In 2010 "Ems Eftec" sold the Aftermarket segment and focused on direct delivery. In 2011, EMS celebrated its 75-year company anniversary; on this occasion Karl Lüönd's released his company biography "Success as an order. «Ems-Chemie»: The History of an Impossible Company". At Domat / EMS, the highest fully automated high-bay warehouse in Switzerland was put into operation and EMS is selected by General Motors and Bosch as supplier of the year. Foxconn described EMS as the strategic supplier of the year.

=== International ===
Ems Chemie lets their apprentices learn in branches abroad. Ems Chemie has two factories in Russia that have 30 employees each. Due to the Russo-Ukrainian war, the production in the factories was halted.
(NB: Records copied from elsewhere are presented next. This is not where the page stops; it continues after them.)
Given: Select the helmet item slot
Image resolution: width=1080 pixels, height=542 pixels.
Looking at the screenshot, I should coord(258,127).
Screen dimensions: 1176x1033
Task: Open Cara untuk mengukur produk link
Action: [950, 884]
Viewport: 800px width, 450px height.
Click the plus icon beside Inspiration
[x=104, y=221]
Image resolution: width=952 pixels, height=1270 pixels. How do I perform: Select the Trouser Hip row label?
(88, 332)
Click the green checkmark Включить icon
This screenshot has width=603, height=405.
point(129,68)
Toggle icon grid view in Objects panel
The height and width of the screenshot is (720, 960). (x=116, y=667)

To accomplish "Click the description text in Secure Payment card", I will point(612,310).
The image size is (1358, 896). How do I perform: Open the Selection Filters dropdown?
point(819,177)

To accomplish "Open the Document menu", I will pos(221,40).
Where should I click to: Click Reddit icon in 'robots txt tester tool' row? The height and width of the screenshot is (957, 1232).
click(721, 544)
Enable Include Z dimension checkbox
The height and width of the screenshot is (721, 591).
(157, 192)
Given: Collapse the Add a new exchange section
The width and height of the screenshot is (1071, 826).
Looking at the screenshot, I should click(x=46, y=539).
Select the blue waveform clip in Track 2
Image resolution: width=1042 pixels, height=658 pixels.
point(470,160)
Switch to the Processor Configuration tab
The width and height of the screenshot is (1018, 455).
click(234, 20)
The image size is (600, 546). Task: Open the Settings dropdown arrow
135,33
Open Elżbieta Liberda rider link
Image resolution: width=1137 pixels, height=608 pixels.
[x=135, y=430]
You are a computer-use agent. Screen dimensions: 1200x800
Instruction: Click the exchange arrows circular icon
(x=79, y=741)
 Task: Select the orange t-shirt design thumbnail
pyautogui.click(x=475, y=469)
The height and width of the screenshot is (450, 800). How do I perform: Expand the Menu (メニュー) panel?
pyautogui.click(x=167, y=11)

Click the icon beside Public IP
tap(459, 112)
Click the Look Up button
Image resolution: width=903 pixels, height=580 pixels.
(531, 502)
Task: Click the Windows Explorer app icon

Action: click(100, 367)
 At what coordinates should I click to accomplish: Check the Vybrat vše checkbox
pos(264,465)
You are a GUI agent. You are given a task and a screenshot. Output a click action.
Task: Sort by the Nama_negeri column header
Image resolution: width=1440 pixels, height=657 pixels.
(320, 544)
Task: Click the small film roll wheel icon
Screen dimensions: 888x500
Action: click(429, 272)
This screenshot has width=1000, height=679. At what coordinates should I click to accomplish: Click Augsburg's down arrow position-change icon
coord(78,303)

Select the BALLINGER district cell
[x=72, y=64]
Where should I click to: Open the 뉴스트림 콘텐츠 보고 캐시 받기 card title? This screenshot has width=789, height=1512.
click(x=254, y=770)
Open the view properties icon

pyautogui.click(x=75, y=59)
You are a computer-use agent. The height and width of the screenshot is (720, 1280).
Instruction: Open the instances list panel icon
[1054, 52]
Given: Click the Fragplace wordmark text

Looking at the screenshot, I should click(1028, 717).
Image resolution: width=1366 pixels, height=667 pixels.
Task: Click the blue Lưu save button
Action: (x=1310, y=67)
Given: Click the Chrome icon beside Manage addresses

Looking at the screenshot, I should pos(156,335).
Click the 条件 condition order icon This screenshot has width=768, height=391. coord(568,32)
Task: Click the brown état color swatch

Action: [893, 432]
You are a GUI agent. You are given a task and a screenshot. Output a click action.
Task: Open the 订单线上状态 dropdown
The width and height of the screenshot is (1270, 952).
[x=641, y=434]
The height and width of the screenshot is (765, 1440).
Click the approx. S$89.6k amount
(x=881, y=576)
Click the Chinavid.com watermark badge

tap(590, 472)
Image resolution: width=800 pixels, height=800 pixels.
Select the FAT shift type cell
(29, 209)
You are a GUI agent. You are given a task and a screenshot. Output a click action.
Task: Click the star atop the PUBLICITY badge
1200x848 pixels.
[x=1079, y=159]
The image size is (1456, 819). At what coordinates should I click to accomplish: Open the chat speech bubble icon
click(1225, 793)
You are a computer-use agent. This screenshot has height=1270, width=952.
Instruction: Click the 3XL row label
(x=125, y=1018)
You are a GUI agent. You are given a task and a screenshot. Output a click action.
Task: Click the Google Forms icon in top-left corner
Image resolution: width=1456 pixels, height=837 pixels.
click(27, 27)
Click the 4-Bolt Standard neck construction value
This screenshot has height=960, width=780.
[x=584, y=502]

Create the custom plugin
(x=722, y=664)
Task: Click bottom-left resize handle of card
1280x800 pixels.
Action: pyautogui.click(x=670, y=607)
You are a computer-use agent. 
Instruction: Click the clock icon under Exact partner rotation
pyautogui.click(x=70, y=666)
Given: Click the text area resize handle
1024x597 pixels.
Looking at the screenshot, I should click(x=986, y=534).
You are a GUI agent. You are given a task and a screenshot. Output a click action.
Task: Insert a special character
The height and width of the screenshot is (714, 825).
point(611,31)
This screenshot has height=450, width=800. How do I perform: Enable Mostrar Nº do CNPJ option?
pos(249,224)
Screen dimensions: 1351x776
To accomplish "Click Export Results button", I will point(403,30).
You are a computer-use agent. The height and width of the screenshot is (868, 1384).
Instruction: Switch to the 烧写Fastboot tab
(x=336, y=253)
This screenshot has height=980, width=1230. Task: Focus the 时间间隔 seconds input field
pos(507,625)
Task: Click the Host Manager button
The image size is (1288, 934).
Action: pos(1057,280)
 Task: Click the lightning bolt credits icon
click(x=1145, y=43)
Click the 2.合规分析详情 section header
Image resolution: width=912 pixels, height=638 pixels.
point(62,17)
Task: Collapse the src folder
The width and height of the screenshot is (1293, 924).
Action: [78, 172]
== Transport infrastructure ==
Between Chur and Domat/Ems runs the narrow-gauge railway line Chur-Domat/Ems of the Rhaetian Railway, which has three tracks since December 1959. Through this, standard gauge freight trains can reach the Ems-Chemie. The RhB stop, Ems factory, serves the factory site directly. There are ideas to introduce normal passenger services to Ems factory in the future. For this purpose, however, the entire track system would have to be extended in three tracks to Ems factory. There is no proposed funding for this project.

== Awards ==

- 2012 and 2013 Supplier of the Year Award from General Motors.
- 2020 National Education Award of the Hans Huber Foundation and FH Switzerland Foundation.